Hardy remembered how he had been after his parents’ death, joining the Marines, getting his bad self reamed a few times, then getting to Nam and pulling Moses McGuire, still his closest friend, out from under enemy fire at Chi Leng. Hazenkamp was right-it could change you.

“And that happened to Baker?”

“I think so… thought so. You know, Mr Hardy, there are model prisoners, as they call ’em, and then there are the guys that, you’d swear to God, the attitude just seems to go away. They’re not just model prisoners-you forget they’re prisoners period. That was Baker. Not that he wasn’t still tough-you didn’t push him-but he didn’t need to be anymore. You get what I’m saying? Anyway, it’s the same thing I told Ingraham. Just leave it alone and you won’t have any trouble.”

“Yeah, but Ingraham didn’t leave it alone.”

“Well, I still feel that Louis Baker could have taken quite a lot of abuse before he felt his options were gone.”

“But if there were that much? Abuse, I mean. Pressure.”

“Well, then he’d revert. You get cornered, you go back to what you know.”

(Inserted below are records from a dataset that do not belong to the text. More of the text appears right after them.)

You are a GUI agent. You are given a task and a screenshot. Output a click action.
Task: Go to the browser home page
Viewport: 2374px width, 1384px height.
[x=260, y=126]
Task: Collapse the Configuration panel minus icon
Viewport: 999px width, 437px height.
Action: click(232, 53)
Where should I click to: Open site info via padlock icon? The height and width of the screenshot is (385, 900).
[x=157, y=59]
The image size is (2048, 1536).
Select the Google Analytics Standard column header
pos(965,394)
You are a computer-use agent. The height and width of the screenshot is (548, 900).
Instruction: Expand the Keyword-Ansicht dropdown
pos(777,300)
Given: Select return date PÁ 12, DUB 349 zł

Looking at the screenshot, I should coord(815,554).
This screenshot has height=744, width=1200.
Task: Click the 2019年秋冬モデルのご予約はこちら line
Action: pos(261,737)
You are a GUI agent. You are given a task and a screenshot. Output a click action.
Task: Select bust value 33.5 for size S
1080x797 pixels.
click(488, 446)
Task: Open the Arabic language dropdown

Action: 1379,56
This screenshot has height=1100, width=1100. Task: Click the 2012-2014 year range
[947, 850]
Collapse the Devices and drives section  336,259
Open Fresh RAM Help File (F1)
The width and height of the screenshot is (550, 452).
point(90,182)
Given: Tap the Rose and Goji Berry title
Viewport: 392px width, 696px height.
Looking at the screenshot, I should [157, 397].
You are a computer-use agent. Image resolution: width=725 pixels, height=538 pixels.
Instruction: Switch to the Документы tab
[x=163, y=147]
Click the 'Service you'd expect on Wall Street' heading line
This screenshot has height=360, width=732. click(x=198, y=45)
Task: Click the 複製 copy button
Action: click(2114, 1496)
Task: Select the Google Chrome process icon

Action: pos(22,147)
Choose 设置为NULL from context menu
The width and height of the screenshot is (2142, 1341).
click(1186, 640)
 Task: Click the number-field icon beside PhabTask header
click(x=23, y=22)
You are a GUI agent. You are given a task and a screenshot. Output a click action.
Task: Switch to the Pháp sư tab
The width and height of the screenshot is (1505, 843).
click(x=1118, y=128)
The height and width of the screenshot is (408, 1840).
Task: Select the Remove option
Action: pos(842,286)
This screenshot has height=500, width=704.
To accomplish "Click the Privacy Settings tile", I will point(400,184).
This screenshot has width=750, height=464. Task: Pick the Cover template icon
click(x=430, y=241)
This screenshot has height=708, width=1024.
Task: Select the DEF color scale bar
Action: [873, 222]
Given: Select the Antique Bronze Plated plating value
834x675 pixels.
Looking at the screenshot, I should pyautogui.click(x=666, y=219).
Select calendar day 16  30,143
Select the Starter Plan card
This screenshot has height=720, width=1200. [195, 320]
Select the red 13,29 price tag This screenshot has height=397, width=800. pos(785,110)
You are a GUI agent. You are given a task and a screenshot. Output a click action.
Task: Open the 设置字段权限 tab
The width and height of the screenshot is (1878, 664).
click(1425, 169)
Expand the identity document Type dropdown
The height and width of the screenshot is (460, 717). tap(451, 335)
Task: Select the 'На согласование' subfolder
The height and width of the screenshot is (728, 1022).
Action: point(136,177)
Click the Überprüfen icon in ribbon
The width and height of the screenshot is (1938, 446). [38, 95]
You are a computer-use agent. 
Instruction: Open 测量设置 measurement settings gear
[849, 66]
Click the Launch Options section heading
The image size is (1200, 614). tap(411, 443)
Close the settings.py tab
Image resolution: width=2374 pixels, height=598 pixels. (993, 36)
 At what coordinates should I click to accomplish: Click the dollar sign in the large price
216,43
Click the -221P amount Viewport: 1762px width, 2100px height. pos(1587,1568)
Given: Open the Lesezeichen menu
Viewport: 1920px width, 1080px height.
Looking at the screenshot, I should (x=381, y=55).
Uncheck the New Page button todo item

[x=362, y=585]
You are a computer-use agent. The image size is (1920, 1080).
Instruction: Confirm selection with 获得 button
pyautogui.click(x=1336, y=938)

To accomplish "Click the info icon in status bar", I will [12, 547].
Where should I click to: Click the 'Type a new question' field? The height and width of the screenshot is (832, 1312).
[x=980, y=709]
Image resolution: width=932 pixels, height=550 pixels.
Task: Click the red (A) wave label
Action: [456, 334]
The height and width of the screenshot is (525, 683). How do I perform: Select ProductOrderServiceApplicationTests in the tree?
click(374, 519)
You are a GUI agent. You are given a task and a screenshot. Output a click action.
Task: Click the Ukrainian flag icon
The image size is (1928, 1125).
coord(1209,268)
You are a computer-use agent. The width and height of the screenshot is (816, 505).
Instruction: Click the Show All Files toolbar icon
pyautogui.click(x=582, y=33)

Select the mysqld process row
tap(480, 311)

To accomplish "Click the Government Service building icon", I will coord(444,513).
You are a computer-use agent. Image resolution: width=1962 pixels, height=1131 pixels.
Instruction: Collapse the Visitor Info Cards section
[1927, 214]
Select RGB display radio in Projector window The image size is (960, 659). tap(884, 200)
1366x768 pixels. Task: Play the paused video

Hardy could understand that. Being tagged for three murders you didn’t commit in the first couple of days after a long term in San Quentin would make anyone feel cornered. So then you decide to break out, go after somebody, someone who represents the people who are doing this to you-in Baker’s case, Hardy. And then because you’re out of practice, you fuck up, and all the good done in nine years is wiped out, all the hope of ever having a life is over, and you try to kill yourself. It could have gone that way…

Hardy glanced at his notepad while he still had Hazenkamp on the line. At the top of the page he’d written the number 2 with an exclamation point and circled it.

“One more thing if you’ve got a second, sir. The two times Ingraham called, were they about the same thing?”

“Yeah. The first time was more general-if he ought to be worried, how Baker was doing, he’d heard about him getting paroled, like that.”

“And the other time?”

“Well, that was the one last week, where he wanted to know the specifics-what time he got released, where he was going. I figured it couldn’t hurt. He seemed pretty strung out. I tried to calm him down. Told him again -really I didn’t think Baker was going to bother him.” He sighed. “But he did.”

“Warden, by any chance do you keep a phone log? Do you have the date of Ingraham’s first call?”

“Why?”

Over the line Hardy heard paper turning. “Just filling in the blanks.”

“Okay, here it is. August twenty-sixth. Does that fill one in?”

Hardy moved things around on his desk. Blowfish, paperweight, legal pad. Slips of paper with other notes from other days. A couple of blue jays squawked on a wire outside his window. He looked at the page he’d been studying earlier and put it next to the one he was now writing on.

Ingraham’s car had been reported stolen three days after his first call to San Quentin. “It’s a possibility,” he said.

He thanked Hazenkamp and hung up. So Rusty hears from a parole-officer friend that Louis Baker is getting out of prison. About the same time, he knows he’s getting a third of an $85,000 settlement from Maxine Weir. Three days later, his car is stolen. He doesn’t rent a car against the settlement from the insurance.

Baker said Rusty picked him up and drove him to his barge the same day Rusty had so clearly for all to see taken a bus out to the Shamrock.

Hardy wondered how many cars got reported stolen that weren’t really stolen-that were ditched, hidden, trashed for any number of reasons, the most obvious of which, but certainly not the only one, being insurance. (The other reasons provided some food-hell, a whole Sunday dinner -for thought.)

The telephone, that mute uncooperative toy that had stared silently at Hardy the whole time he’d been home, now jangled shrilly, demanding attention. Hardy, a slave to it, picked it up.